A Method to Spider Sites Like Indeed.com with Teleport Pro

by "ain'tDigitalDATTruth"

Upon trying to spider Indeed.com with standard Teleport Pro settings, the project was failing to retrieve any more than the index file.  I figured that there was an intentional reason why Indeed.com was trying to prevent individuals like myself from spidering their website in order to mine company data.

I prefer Teleport Pro over its only open-source equivalent, HTTrack, because of its ability to analyze forms and because the process of downloading content via threads in HTTrack is rather slow.  I often prefer open-source solutions, and this article will be proof of how I am often supported in my projects by Linux, despite frequently preferring Windows-centric solutions for projects involving data.  A notable exception to this would be the software package RapidMiner, which consists of a combination of commercial and open-source elements.
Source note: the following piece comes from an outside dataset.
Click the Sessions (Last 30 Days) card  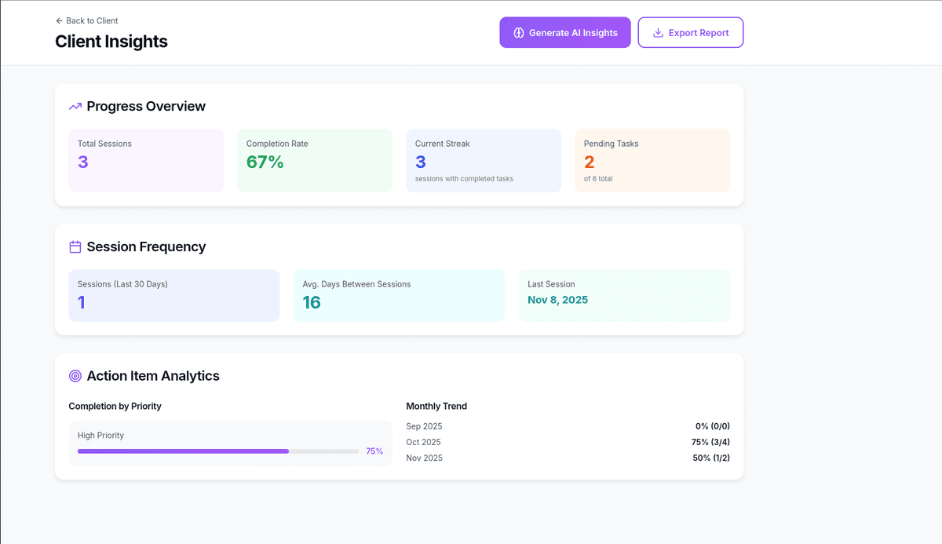point(174,295)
When I examined the downloaded file, I spotted the problem after some careful evaluation.  The links only consisted of GET variables without including the domain name to which to apply them to.

So, instead of: http://www.indeed.com/index.php&q="example" (which was only constructed for example purposes; this is not actually valid), it was trying to retrieve &q="example", which makes no sense by itself.
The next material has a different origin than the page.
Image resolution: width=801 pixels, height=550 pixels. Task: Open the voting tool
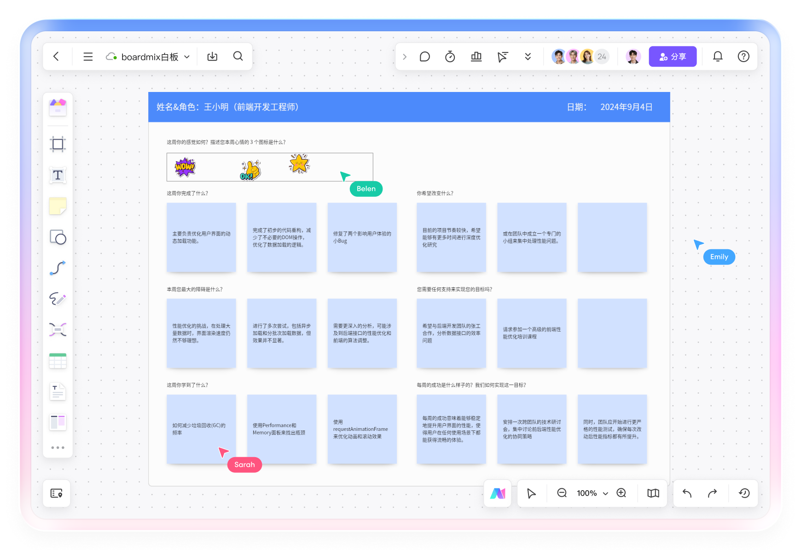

The probable solution almost immediately came to mind: that somehow providing Teleport Pro with a means to understand a domain name with its URL requests would resolve the issue.  I was familiar with this sort of technique through "port bouncing."
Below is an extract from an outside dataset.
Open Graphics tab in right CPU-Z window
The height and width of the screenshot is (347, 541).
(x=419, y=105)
I had used a Windows "port bouncer" once before a long time ago (which will remain nameless), but I needed something modern. I found one designed for Linux called Barefoot.  I tried to get it to work under Cygwin, but Cygwin is lacking some header files that a full distribution of Linux would have, since it would require someone to code a particularized solution customized for the Cygwin platform to make it function like it does natively on a real Linux platform.  Such a solution hasn't made it into the standard Cygwin distribution yet.

So, I did the next best thing, since my intentions were to use Teleport Pro under Windows: I accomplished integrating and running this port bouncer under a concurrent, virtualized Linux session, and used it directly from Teleport Pro.

Once everything was set up correctly, and resolving an issue with VMware which confuses the concept of localhost as it would function under a non-virtualized session by using the VMware-generated IP address for the virtual Ethernet connection by specifying its real IP address as it is listed under ifconfig, spidering Indeed.com worked like a charm.

But all was not solved.  Indeed.com apparently has good automated firewall rules in place, since the spidering session for my first query only lasted about five minutes before Teleport Pro's retrieval threads were stagnated.  Issuing a different query allowed further transfer from Indeed.com, but the same stagnation problem prevented complete retrieval of the site.

Regardless, I am sure this obscure security implementation is used on other sites, and it stands, by itself as no reason to prevent one from spidering such a site.